8 years 9 months ago

I like the focus on Geek Squad. The opportunity for this group to drive profits is big. The key will be teaching them to not only service the needs of customers, but also to consult with customers on possible ad-ons or upgrades. RadioShack and Sears used to be the masters at this. They would provide expert help and then up-sell the customer on an item they were not thinking about, but needed. Both of these retailers have lost their edge, but Best Buy and Geek Squad have a real opportunity in the space.

What Best Buy needs to be most concerned about is Staples’ aggressive approach into the support space with easyTech. Staples has become a master at delivering services including tech, shipping and Copy/print services.

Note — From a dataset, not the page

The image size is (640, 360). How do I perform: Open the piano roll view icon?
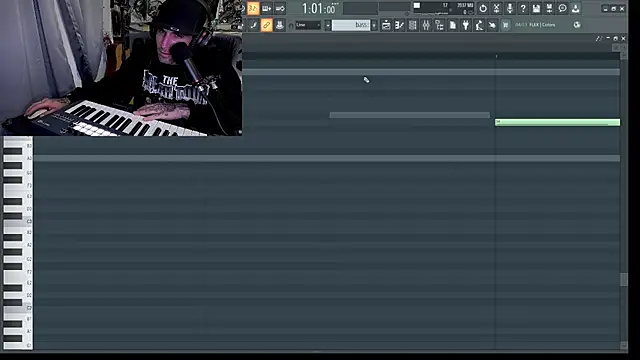(x=399, y=25)
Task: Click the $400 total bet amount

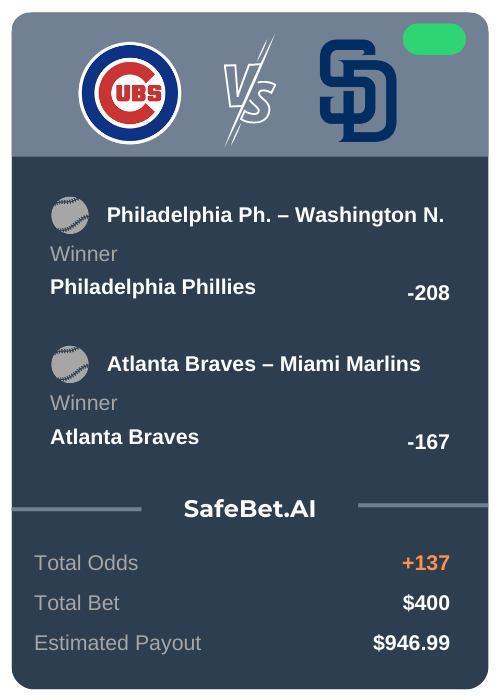Action: tap(426, 603)
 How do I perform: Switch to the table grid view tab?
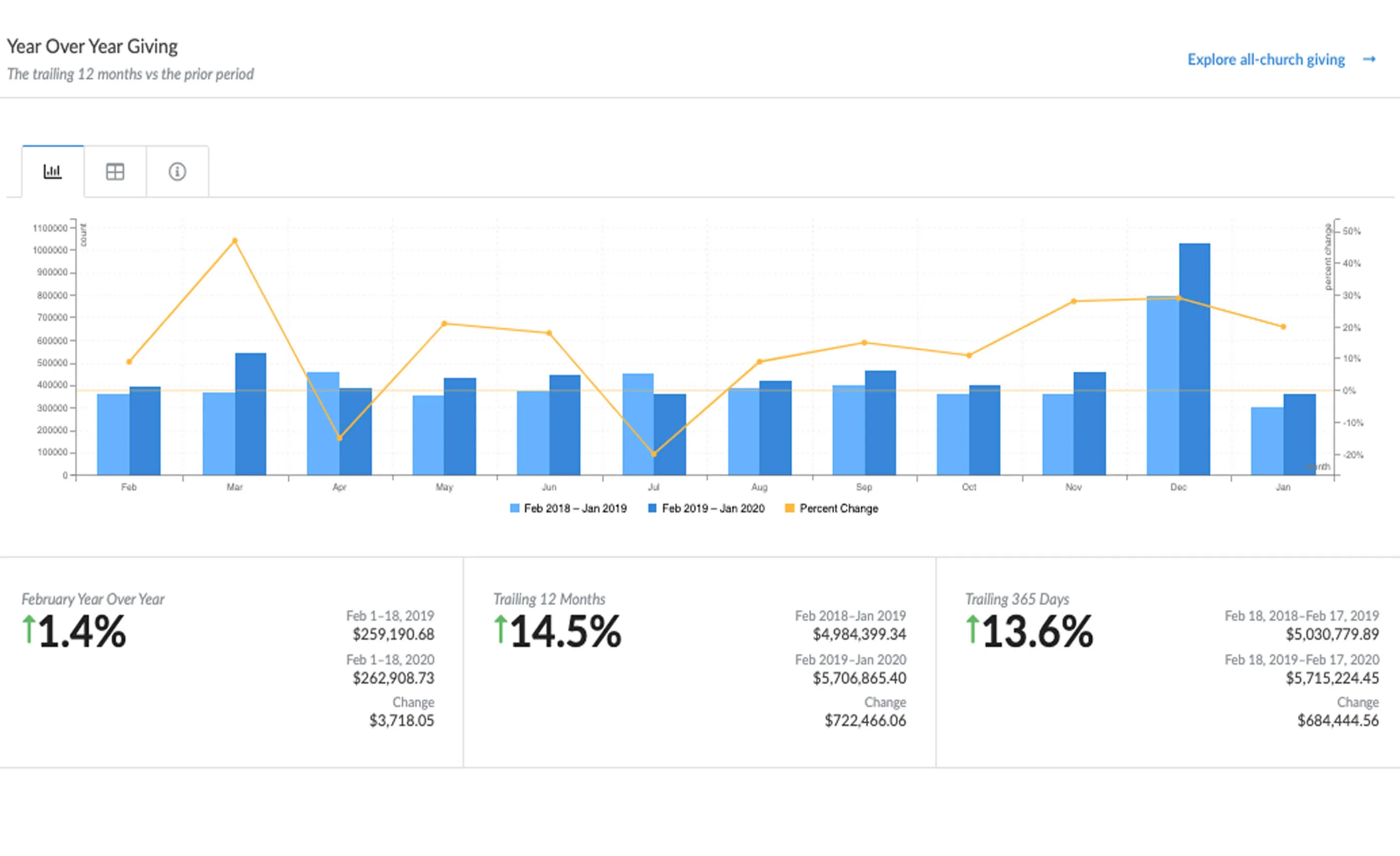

I think testing Geek Squad support for business (especially small businesses) would be interesting. Their brand is strong and they are known for their quality (top geeks) so it could work.

Robert DiPietro
Guest
8 years 9 months ago

On the profit side it is easy to conclude that Best Buy makes more money setting up a CE device than selling one—service is where the money is.

The shift in services for the average consumer has gone from fixing my PC to helping me connect and effectively use all my devices. That’s where the Geek Squad can help the consumer and make the most impact.

It will be interesting to see if the Geeks can migrate from the consumer to the small business side for services. That is a large and untapped profit pool.